■ EXERCISE INSTRUCTIONS ■
Reproduce each of the records below word for word, keeping every line as it stands.

═══ RAW RECORDS

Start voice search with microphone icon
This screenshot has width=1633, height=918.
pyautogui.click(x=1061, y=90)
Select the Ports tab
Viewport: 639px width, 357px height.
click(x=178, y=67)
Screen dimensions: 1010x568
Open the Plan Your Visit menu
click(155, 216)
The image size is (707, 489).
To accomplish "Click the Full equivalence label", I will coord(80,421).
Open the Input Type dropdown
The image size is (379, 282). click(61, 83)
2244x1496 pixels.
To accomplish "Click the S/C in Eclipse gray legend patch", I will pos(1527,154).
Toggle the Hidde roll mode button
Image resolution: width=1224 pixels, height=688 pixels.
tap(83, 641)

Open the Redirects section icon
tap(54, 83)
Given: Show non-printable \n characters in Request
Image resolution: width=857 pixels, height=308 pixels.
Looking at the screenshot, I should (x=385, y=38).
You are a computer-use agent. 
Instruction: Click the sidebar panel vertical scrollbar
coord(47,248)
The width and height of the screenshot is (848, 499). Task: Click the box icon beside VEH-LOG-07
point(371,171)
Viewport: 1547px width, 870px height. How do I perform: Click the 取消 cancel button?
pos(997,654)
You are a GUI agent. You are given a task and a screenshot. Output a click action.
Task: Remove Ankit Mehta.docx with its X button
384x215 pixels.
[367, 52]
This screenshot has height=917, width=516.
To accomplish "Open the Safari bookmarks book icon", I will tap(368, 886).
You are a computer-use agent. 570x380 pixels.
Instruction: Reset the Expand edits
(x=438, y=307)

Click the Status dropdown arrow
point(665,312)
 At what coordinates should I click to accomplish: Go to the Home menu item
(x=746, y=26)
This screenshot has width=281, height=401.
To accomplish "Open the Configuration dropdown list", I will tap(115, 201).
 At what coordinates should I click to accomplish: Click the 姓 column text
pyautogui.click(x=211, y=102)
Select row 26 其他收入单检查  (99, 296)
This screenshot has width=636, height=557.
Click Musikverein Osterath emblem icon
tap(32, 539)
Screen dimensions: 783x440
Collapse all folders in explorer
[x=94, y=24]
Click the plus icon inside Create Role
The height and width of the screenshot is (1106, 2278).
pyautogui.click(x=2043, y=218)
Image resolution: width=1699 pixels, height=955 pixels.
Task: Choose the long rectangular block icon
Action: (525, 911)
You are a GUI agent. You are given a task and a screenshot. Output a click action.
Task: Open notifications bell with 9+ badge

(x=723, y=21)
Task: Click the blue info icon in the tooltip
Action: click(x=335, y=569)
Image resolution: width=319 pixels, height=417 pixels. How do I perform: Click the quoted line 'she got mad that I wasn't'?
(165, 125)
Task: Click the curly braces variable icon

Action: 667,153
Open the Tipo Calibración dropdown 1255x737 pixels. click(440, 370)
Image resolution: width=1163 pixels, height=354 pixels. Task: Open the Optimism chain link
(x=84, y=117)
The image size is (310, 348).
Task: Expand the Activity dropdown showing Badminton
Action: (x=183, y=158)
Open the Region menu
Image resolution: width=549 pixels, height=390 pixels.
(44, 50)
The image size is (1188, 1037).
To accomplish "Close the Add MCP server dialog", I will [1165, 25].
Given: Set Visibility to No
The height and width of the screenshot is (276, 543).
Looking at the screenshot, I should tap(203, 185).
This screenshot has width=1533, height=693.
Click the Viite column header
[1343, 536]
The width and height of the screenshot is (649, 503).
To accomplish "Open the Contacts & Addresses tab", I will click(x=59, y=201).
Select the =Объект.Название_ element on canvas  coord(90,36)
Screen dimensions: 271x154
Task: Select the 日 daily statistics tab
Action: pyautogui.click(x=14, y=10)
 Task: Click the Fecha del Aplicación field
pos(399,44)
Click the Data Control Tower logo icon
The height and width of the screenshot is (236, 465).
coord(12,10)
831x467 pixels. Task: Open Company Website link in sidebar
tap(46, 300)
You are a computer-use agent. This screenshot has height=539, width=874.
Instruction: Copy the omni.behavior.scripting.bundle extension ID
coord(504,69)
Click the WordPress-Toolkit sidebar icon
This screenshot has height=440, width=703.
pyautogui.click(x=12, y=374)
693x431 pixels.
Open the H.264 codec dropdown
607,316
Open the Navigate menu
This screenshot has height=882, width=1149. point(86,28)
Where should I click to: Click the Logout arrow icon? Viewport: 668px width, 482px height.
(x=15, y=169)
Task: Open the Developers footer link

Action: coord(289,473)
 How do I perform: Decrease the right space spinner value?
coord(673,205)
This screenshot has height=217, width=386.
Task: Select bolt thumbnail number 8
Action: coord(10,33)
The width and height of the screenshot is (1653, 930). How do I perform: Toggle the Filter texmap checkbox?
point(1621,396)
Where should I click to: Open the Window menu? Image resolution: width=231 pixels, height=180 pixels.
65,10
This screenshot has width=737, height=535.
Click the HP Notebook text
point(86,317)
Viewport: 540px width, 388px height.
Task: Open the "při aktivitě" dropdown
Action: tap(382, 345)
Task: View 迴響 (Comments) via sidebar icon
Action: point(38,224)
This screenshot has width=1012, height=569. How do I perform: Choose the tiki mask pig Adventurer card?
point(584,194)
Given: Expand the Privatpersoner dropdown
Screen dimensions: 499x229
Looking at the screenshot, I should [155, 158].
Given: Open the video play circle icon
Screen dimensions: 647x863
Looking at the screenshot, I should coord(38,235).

══════

■ FINISHED EXERCISE ■
Start voice search with microphone icon
This screenshot has width=1633, height=918.
pyautogui.click(x=1061, y=90)
Select the Ports tab
Viewport: 639px width, 357px height.
click(x=178, y=67)
Screen dimensions: 1010x568
Open the Plan Your Visit menu
click(155, 216)
The image size is (707, 489).
To accomplish "Click the Full equivalence label", I will coord(80,421).
Open the Input Type dropdown
The image size is (379, 282). click(61, 83)
2244x1496 pixels.
To accomplish "Click the S/C in Eclipse gray legend patch", I will pos(1527,154).
Toggle the Hidde roll mode button
Image resolution: width=1224 pixels, height=688 pixels.
tap(83, 641)

Open the Redirects section icon
tap(54, 83)
Given: Show non-printable \n characters in Request
Image resolution: width=857 pixels, height=308 pixels.
Looking at the screenshot, I should (x=385, y=38).
You are a computer-use agent. 
Instruction: Click the sidebar panel vertical scrollbar
coord(47,248)
The width and height of the screenshot is (848, 499). Task: Click the box icon beside VEH-LOG-07
point(371,171)
Viewport: 1547px width, 870px height. How do I perform: Click the 取消 cancel button?
pos(997,654)
You are a GUI agent. You are given a task and a screenshot. Output a click action.
Task: Remove Ankit Mehta.docx with its X button
384x215 pixels.
[367, 52]
This screenshot has height=917, width=516.
To accomplish "Open the Safari bookmarks book icon", I will tap(368, 886).
You are a computer-use agent. 570x380 pixels.
Instruction: Reset the Expand edits
(x=438, y=307)

Click the Status dropdown arrow
point(665,312)
 At what coordinates should I click to accomplish: Go to the Home menu item
(x=746, y=26)
This screenshot has width=281, height=401.
To accomplish "Open the Configuration dropdown list", I will tap(115, 201).
 At what coordinates should I click to accomplish: Click the 姓 column text
pyautogui.click(x=211, y=102)
Select row 26 其他收入单检查  (99, 296)
This screenshot has width=636, height=557.
Click Musikverein Osterath emblem icon
tap(32, 539)
Screen dimensions: 783x440
Collapse all folders in explorer
[x=94, y=24]
Click the plus icon inside Create Role
The height and width of the screenshot is (1106, 2278).
pyautogui.click(x=2043, y=218)
Image resolution: width=1699 pixels, height=955 pixels.
Task: Choose the long rectangular block icon
Action: (525, 911)
You are a GUI agent. You are given a task and a screenshot. Output a click action.
Task: Open notifications bell with 9+ badge

(x=723, y=21)
Task: Click the blue info icon in the tooltip
Action: click(x=335, y=569)
Image resolution: width=319 pixels, height=417 pixels. How do I perform: Click the quoted line 'she got mad that I wasn't'?
(165, 125)
Task: Click the curly braces variable icon

Action: 667,153
Open the Tipo Calibración dropdown 1255x737 pixels. click(440, 370)
Image resolution: width=1163 pixels, height=354 pixels. Task: Open the Optimism chain link
(x=84, y=117)
The image size is (310, 348).
Task: Expand the Activity dropdown showing Badminton
Action: (x=183, y=158)
Open the Region menu
Image resolution: width=549 pixels, height=390 pixels.
(44, 50)
The image size is (1188, 1037).
To accomplish "Close the Add MCP server dialog", I will [1165, 25].
Given: Set Visibility to No
The height and width of the screenshot is (276, 543).
Looking at the screenshot, I should tap(203, 185).
This screenshot has width=1533, height=693.
Click the Viite column header
[1343, 536]
The width and height of the screenshot is (649, 503).
To accomplish "Open the Contacts & Addresses tab", I will click(x=59, y=201).
Select the =Объект.Название_ element on canvas  coord(90,36)
Screen dimensions: 271x154
Task: Select the 日 daily statistics tab
Action: pyautogui.click(x=14, y=10)
 Task: Click the Fecha del Aplicación field
pos(399,44)
Click the Data Control Tower logo icon
The height and width of the screenshot is (236, 465).
coord(12,10)
831x467 pixels. Task: Open Company Website link in sidebar
tap(46, 300)
You are a computer-use agent. This screenshot has height=539, width=874.
Instruction: Copy the omni.behavior.scripting.bundle extension ID
coord(504,69)
Click the WordPress-Toolkit sidebar icon
This screenshot has height=440, width=703.
pyautogui.click(x=12, y=374)
693x431 pixels.
Open the H.264 codec dropdown
607,316
Open the Navigate menu
This screenshot has height=882, width=1149. point(86,28)
Where should I click to: Click the Logout arrow icon? Viewport: 668px width, 482px height.
(x=15, y=169)
Task: Open the Developers footer link

Action: coord(289,473)
 How do I perform: Decrease the right space spinner value?
coord(673,205)
This screenshot has height=217, width=386.
Task: Select bolt thumbnail number 8
Action: coord(10,33)
The width and height of the screenshot is (1653, 930). How do I perform: Toggle the Filter texmap checkbox?
point(1621,396)
Where should I click to: Open the Window menu? Image resolution: width=231 pixels, height=180 pixels.
65,10
This screenshot has width=737, height=535.
Click the HP Notebook text
point(86,317)
Viewport: 540px width, 388px height.
Task: Open the "při aktivitě" dropdown
Action: tap(382, 345)
Task: View 迴響 (Comments) via sidebar icon
Action: point(38,224)
This screenshot has width=1012, height=569. How do I perform: Choose the tiki mask pig Adventurer card?
point(584,194)
Given: Expand the Privatpersoner dropdown
Screen dimensions: 499x229
Looking at the screenshot, I should [155, 158].
Given: Open the video play circle icon
Screen dimensions: 647x863
Looking at the screenshot, I should coord(38,235).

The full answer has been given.